花火、綺麗だね、としみじみと妹は言った。まるで今までの会話など何もなかったように、妹は空を見上げている。僕らは急に突き放されたような気がして、呆気にとられた。きっと、自然に目に入ったのだろう。ひときわ大きな大輪の花が咲くと、あちらこちらから拍手が湧く。

「母さんが言ってたんだけど」

妹は顔を上げたまま、そう言った。唐突にまた話が繋がって、慌てて僕は妹の方を向いた。妹は眩しそうに、夜空を見上げている。

「父さん譲り、って言ってた。ほら、父さんの兄妹って、女連中はみんな三味線やったり、日本舞踊をやったりとか、男だってマンドリンとか、アコーディオンやってたじゃない。兄ちゃんがギター始めたのは、その血を引いているんだ、って云っていたな」

僕が物心着いた頃には、親戚が集まるととにかく賑やかだった。もう楽器とかは倉庫の奥に、かつての記憶のように仕舞い込まれていたけれど、酒が入ると一層歌やら踊りやらと派手に騒いだ。だから、妹の結婚式の余興は、我も我もの大盛況で、友人代表すら歌を歌わせてもらえなかった。話を聞くと、それぞれ何か、楽器をやっていた経験があるらしい。

「でも、父さんは唯一何もやってなかったんだろ?」

妹は頷くけれど、視線は夜空に吸い付いたままだ。未だ、花火は上がり続けている。甲高い音を立てながら、クルクル回る金色の光を、瞳が追っている。
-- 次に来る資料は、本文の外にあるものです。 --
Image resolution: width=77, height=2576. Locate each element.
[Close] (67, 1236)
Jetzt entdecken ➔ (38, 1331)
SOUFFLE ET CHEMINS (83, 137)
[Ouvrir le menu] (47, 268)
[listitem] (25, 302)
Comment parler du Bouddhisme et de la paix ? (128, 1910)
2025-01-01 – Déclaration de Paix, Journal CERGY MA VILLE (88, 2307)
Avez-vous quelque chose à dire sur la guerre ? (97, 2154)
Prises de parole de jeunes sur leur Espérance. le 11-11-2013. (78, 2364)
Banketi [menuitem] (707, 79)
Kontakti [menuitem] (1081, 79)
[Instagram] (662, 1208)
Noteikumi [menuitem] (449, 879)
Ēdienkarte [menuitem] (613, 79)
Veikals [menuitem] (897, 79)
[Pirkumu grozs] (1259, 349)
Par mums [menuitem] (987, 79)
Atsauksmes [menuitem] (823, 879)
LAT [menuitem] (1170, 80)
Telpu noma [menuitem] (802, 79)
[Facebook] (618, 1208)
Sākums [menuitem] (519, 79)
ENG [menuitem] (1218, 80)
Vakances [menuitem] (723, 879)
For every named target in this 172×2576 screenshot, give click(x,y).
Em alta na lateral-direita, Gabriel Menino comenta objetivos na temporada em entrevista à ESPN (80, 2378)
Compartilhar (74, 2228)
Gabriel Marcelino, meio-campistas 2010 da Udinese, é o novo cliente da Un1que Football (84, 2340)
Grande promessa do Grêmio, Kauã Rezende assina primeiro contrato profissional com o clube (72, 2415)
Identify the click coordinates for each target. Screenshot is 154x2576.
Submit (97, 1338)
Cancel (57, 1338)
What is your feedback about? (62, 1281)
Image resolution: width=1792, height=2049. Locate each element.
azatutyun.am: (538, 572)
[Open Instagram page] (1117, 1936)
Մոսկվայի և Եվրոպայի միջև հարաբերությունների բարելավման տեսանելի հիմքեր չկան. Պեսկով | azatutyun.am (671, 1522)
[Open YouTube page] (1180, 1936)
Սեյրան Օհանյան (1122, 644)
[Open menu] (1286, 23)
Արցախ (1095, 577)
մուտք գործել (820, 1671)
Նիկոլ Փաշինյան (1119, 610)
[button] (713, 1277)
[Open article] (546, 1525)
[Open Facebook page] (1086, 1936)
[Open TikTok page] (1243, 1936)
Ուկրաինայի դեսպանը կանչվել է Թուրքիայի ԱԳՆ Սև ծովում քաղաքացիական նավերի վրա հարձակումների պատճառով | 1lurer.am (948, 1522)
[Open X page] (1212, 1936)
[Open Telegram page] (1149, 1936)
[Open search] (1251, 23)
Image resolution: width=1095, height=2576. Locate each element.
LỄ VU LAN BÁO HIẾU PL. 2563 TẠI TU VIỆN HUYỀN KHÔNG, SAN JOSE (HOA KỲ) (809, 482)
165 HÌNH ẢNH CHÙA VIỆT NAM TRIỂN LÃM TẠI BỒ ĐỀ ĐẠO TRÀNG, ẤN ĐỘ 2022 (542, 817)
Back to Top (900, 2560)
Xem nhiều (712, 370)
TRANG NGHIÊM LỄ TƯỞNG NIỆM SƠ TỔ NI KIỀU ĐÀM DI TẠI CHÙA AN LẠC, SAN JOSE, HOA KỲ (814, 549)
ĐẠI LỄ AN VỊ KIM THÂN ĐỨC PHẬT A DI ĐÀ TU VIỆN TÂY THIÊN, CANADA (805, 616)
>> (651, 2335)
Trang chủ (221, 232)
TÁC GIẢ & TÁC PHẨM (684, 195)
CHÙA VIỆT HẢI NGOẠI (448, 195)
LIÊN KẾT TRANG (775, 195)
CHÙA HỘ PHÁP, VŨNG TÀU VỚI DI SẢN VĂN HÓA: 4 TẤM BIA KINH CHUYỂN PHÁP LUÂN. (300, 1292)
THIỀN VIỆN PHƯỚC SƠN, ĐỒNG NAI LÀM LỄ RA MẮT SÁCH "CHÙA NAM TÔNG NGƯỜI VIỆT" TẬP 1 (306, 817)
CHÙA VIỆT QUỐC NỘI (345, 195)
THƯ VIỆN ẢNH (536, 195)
「一族の血、っていうの?隔世遺伝とか、そういうのなのか?知らないけど、とにかく母さんが言うには、ギターとかやり始めたのは、やっぱり血は争えない、的なものらしいかな、と」

だからね、とやっと妹は僕の方を向いた。

「やっぱり兄ちゃんは禿げる、と」

そう言って額を指さす。僕の前髪は、まだ額を綺麗に隠しているけれど、僕はなんとなくその遺伝的なものを感じていて、いつかはそうなるんだろうコトに怯えている。確かに、父さんの兄弟は誰もみな、あっけなく生え際を後退させている。例外なく、見事なものだ。一方の母親方の親族は、それほど兄妹がいないけれど、まだ黒々とした髪を称えている。

やっぱりそっちか、と僕はぶっきらぼうに吐き捨てた。心なしか、最近、髪質がやけに細くなった気がしないでもない。ますます、婚期が遠のくな、なんてコトをふと思う。右手の小指だけが、僕の将来に影を落としているわけではないのだ。

僕らはそのうち、醜く老いていく。